Milton: Tell me more about DeKalb’s circle.
Andrews: The circle for DeKalb County has been the same for decades. You have to petition to change an existing circle or to establish a new one. In our circle, we have six sections, each with a leader and a team. We have people that check parks and forest preserves, drive roads and watch feeders in backyards. The center of the circle is near Clare Road, Glidden Road and Route 64. We check from Genoa to Malta, Kirkland to DeKalb.
Milton: How is the DeKalb CBC different from other counts?
Andrews: Birds in our area have slightly different habitats. We have forest preserves, farms and country roads. I have done counts in other parts of the country, including the coast of Maine. Some counts have hundreds of people helping. In our circle, we had eight people this year.

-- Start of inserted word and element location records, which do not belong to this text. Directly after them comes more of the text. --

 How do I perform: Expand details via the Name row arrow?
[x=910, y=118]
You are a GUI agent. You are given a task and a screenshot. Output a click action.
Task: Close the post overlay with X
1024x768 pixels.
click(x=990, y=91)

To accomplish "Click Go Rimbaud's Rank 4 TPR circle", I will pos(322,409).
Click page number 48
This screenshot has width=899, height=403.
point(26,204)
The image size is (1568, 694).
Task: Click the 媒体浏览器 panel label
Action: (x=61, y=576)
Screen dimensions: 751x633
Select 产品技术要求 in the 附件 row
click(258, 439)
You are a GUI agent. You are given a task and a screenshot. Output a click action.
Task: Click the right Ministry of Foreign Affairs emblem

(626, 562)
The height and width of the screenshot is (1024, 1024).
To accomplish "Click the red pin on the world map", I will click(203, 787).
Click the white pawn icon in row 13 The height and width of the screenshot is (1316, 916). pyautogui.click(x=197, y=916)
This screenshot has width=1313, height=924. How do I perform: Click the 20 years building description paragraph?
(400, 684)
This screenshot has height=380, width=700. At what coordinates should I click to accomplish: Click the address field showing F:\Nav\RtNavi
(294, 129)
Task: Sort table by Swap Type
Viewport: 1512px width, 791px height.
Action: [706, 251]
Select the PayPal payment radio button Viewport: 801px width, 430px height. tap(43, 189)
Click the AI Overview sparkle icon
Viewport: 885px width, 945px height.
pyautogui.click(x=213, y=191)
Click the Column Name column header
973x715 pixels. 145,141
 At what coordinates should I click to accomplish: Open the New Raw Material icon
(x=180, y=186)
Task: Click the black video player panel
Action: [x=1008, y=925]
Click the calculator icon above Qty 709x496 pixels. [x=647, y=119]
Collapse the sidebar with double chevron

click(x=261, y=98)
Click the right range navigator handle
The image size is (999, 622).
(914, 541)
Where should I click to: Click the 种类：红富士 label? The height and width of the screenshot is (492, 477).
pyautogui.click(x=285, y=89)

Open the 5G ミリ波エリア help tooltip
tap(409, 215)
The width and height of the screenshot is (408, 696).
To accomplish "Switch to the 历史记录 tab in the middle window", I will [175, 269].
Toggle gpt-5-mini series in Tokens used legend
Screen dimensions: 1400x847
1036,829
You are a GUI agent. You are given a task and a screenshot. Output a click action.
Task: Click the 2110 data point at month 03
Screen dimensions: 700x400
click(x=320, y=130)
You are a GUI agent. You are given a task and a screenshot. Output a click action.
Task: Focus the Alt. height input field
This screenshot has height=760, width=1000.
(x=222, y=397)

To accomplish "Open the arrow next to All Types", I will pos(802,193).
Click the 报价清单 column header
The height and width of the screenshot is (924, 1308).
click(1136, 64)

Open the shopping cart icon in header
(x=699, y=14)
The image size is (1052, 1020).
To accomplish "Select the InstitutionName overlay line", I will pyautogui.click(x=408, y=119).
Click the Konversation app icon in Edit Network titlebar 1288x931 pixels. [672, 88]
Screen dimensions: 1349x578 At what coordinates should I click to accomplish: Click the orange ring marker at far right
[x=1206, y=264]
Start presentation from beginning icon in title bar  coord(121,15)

Other circles count all day, we usually count from first light to last light.
Milton: What should people do if they are interested in joining a bird count?
Andrews: We need more people that are interested in birding. The CBC isn’t when you learn how to spot birds. For a bird count, you have to be an experienced, middle-of-the-road birder. But to learn, you have to pay attention and be stealthy and quiet. On counts, you have to bring along boots, binoculars and walk around or drive slowly, scanning ditches and the sky for birds. … If you’re like me and have been bitten by the bird bug, try to participate in bird walks, join birding organizations and clubs and learn from people that know more about birds.
Milton: Have you always been interested in birds?
Andrews: I’ve loved birds since I was a kid. I remember seeing a great horned owl from my bedroom window when I was younger. As a teenager, I saw more and more birds and became interested in what I was seeing. I’ve been birding seriously since my early 20s. When I moved here 13 years ago, I started an online club called Crow. The club shared about birds in DeKalb County. Now I’m birding all the time, I notice them while driving or walking. I’m always paying attention.